Haluannews Ekonomi – Kisah unik datang dari Masagung atau Tjio Wie Tay, konglomerat Indonesia keturunan Tionghoa pemilik Toko Buku Gunung Agung. Keberhasilannya membangun kerajaan bisnis yang merambah sektor pariwisata, perhotelan, dan penukaran uang, justru memicu krisis batin di usia 50 tahun (1970-an). Kekayaan yang luar biasa, dengan pajak grup mencapai Rp 200 juta dan bea cukai Rp 2 miliar, membuatnya merasa takut. Bukan takut kehilangan, melainkan takut kekayaannya justru menjerumuskannya pada hal-hal maksiat.

Related Post
Puncak kejayaan Gunung Agung saat itu menjadi sentra jual beli buku di Indonesia. Namun, di balik kesuksesan finansial yang luar biasa, Masagung merasa gelisah. Hal ini diungkap dalam buku "Apa dan Siapa?" (2004) dan "Nusa Jawa Silang Budaya" (2009) karya Denys Lombard. Ketakutan akan "senjata makan tuan" membuatnya mencari jalan keluar.

Pertemuan tak terduga dengan Ibu Tien Fuad Muntaco, yang disebut sebagai pakar hipnotisme dan telepati, menjadi titik balik dalam hidupnya. Pengaruh spiritual Ibu Tien membawanya pada keputusan untuk memeluk agama Islam, setelah sebelumnya beragama Hindu. Perubahan ini, seperti yang dijelaskan dalam "Southeast Asian Personalities of Chinese Descent" (2012) karya Leo Suryadinata, berdampak signifikan pada kehidupan Masagung.

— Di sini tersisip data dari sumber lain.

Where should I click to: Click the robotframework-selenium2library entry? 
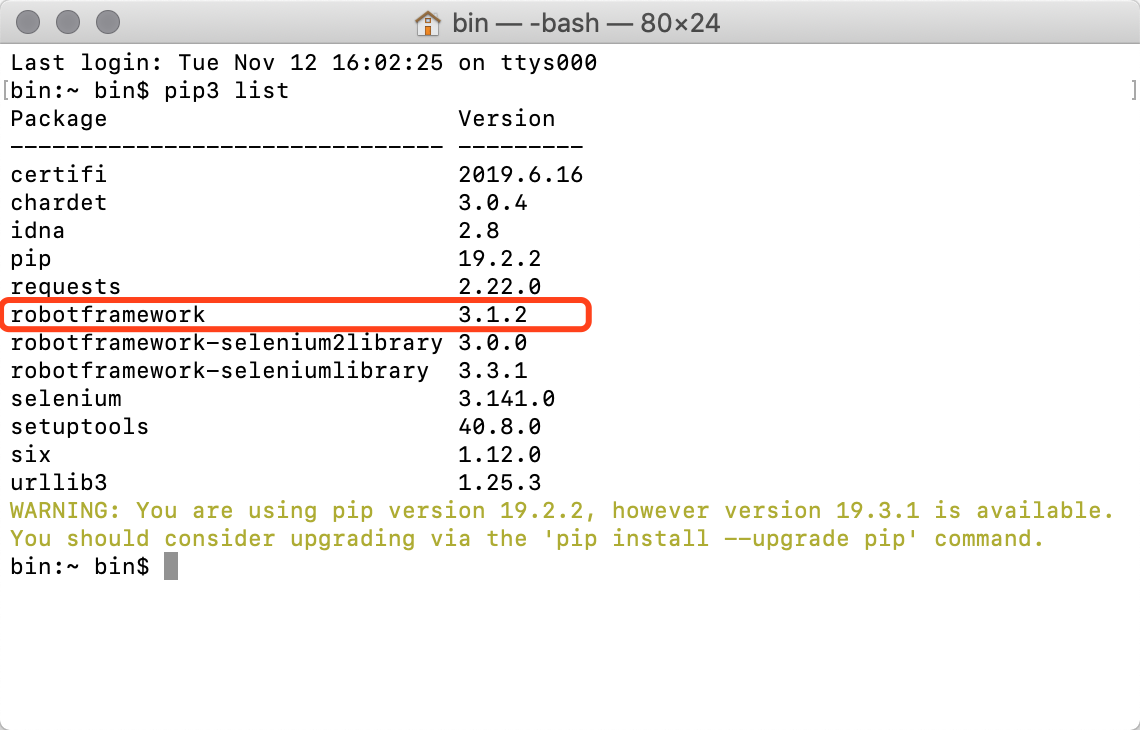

Ia menjelma menjadi sosok yang lebih Islami, aktif dalam menyebarkan ajaran agama Islam. Pendirian Yayasan Jalan Terang yang membiayai pembangunan masjid, rumah sakit, dan museum Wali Songo menjadi bukti nyata dedikasinya. Aktivitas dakwah di masjid-masjid Ibukota dan penerbitan buku-buku Islami semakin memperkuat komitmennya.
Perjalanan spiritual Masagung, yang diiringi pujian dari Denys Lombard atas langkahnya merangkul tradisi Jawa dan kebatinan, berakhir pada 24 September 1990. Kisah hidupnya menjadi pelajaran berharga tentang bagaimana kekayaan yang melimpah bisa memicu pencarian spiritual yang mendalam.